Ciğeri yakan düşünceden, gözüme uyku girmedi,

acabâ o sevgilim, geceyi kiminle geçirdi?

Resûlullah “sallallahü aleyhi ve sellem” buyurdu ki, (Bizim dînimizde yapılan her yenilik, her reform fenâdır, atılmalıdır). Atılması lâzım olan şeyin neresi güzel olur? Bir Hadîs-i şerîfde buyurdu ki: (Sözlerin en iyisi, Allahü teâlânın kitâbıdır. Yolların en iyisi, Muhammed aleyhisselâmın gösterdiği yoldur. İşlerin en kötüsü, bu yolda yapılan değişikliklerdir.
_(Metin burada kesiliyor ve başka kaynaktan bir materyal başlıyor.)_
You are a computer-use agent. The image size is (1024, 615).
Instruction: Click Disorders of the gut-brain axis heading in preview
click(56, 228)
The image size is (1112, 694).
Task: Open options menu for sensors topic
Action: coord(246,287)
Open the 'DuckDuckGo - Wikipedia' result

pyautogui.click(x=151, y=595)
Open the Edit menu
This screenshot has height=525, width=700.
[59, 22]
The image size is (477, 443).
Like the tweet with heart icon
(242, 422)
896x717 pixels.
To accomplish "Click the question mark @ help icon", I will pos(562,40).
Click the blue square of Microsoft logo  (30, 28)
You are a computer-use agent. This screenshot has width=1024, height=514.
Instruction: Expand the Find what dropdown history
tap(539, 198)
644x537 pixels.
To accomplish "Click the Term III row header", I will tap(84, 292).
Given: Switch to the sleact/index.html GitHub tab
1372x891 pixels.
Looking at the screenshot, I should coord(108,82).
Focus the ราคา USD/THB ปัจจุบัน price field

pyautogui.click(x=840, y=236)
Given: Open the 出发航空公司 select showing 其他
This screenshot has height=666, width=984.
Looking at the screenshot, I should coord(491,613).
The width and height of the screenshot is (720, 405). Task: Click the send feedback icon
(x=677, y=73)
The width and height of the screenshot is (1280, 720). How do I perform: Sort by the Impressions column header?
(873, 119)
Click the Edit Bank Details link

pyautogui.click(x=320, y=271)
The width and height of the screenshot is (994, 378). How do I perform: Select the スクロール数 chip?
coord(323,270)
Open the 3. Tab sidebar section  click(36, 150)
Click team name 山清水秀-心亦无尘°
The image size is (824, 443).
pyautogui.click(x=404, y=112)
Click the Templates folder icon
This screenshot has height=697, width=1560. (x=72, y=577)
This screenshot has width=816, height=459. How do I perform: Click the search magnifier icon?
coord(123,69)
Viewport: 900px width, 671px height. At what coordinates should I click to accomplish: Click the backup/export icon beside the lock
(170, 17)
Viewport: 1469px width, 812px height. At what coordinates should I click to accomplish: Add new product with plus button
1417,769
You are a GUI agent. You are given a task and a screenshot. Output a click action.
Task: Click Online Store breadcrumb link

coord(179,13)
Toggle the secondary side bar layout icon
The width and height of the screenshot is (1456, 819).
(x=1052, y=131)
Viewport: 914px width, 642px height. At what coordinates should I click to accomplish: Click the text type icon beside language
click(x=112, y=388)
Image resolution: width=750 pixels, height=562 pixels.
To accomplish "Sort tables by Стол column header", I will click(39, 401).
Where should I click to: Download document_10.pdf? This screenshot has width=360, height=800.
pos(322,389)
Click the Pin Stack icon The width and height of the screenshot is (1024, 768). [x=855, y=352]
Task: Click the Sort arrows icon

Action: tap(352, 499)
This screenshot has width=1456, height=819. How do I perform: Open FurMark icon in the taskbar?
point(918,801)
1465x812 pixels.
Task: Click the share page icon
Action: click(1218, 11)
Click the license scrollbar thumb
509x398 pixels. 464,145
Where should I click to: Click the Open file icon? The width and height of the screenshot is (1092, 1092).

Bid’atlerin hepsi dalâletdir, sapıklıkdır). Başka bir Hadîs-i şerîfde, (Allahü teâlâdan korkunuz! Sözümü iyi dinleyiniz ve itâ’at ediniz! Ben öldükden sonra gelecekler, çok ayrılıklar göreceklerdir. O zemân, benim ve halîfelerimin yolumuza sarılınız! Dinde yeni ortaya çıkan şeylerden kaçınınız! Çünki, bu yeni şeylerin hepsi bid’atdir. Bid’atlerin hepsi dalâletdir, doğru yoldan ayrılmakdır) buyuruldu. Dinde yapılan her değişiklik bid’at olunca ve her bid’at, dalâlet olunca, bid’atlerin hangisine güzel denilebilir? Bu Hadîs-i şerîflerden anlaşılıyor ki, her bid’at sünneti ortadan kaldırmakdadır. Bid’atlerin, bir kısmı kaldırır, bir kısmı kaldırmaz demek, pek yanlışdır. Görülüyor ki, bid’atlerin hepsi seyyiedir, kötüdür. Resûlullah “sallallahü aleyhi ve sellem” buyurdu ki: (İnsanlar, ortaya bir bid’at çıkarırlarsa, Allahü teâlâ, buna karşılık bir sünneti yok eder. Sünnete yapışmak, ortaya bid’at çıkarmakdan iyidir). Hassân bin Sâbitin bildirdiği Hadîs-i şerîfde, (Bir millet, dinlerinde bir bid’at yaparsa, Allahü teâlâ, buna benzeyen bir sünneti yok eder. Kıyâmete kadar bir dahâ geri getirmez) buyuruldu.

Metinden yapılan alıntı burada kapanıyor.